Mountain in the Austrian state of Tyrol

The Sonnenspitze, also Ehrwalder Sonnenspitze, is a mountain, high, in the Mieming Chain in the Austrian state of Tyrol with a subpeak, the Signalgipfel (2,412 m) to the south. An ascent of the Sonnenspitze is one of the most popular tours of the Mieming Chain.

== Location ==
The Sonnenspitze lies south of the village of Ehrwald on the north-westernmost end of the Mieming Chain. To the west lies the village of Biberwier, to the east is the 1,657 m high lake of Seebensee. To the south over the col of Biberwierer Scharte (2,000 m) is the Wampeter Schrofen (2,520 m).

== Ascents ==
The summit may be ascended from the Coburger Hut (1,917 m) on an easy, but in places exposed climb (in places UIAA II) up its south side. The way is marked and secured with anchors and several pitons as intermediate belay points. In places the waymarks are hard to spot, which is why a good sense of direction for the ascent is essential. At the top there is another very narrow and very exposed summit ridge to cross in order to get to the summit cross. This absolutely requires a head for heights.

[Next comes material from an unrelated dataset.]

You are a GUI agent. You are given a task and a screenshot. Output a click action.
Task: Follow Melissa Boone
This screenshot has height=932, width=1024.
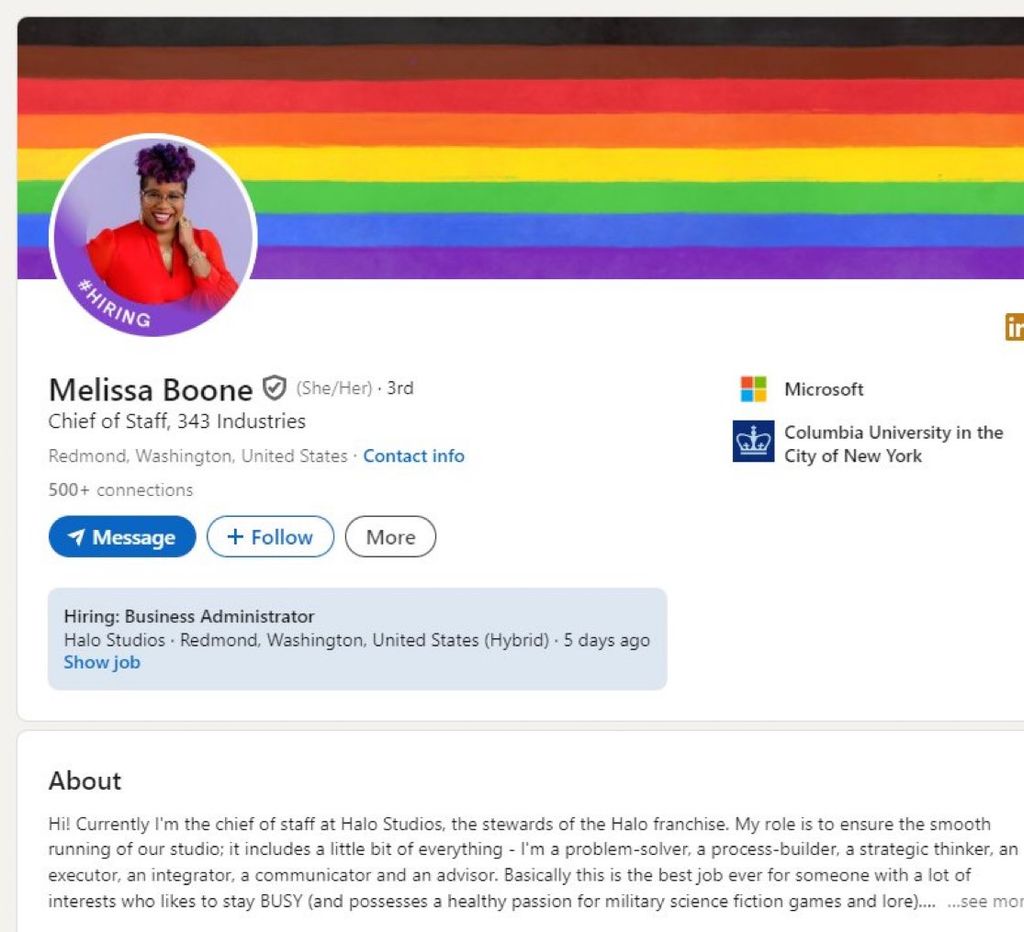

Another ascent runs from the Seebensee along the northeast ridge to the top. It can be used as a descent when crossing. It runs for long sections through steep, grassy slopes and the uppermost 100 metres in height are a UIAA grade II climb in places. This section too is well marked in places and protected with new belays.

Several climbing routes run along the south arête and up the west face.

== Literature ==
- Rudolf Wutscher: Mieminger Kette. Ein Führer für Täler, Hütten und Berge (= Alpenvereinsführer. Ostalpen.). Verfasst nach den Richtlinien der UIAA. Bergverlag Rother, Munich, 1989, ISBN 3-7633-1099-1, pp. 154–157.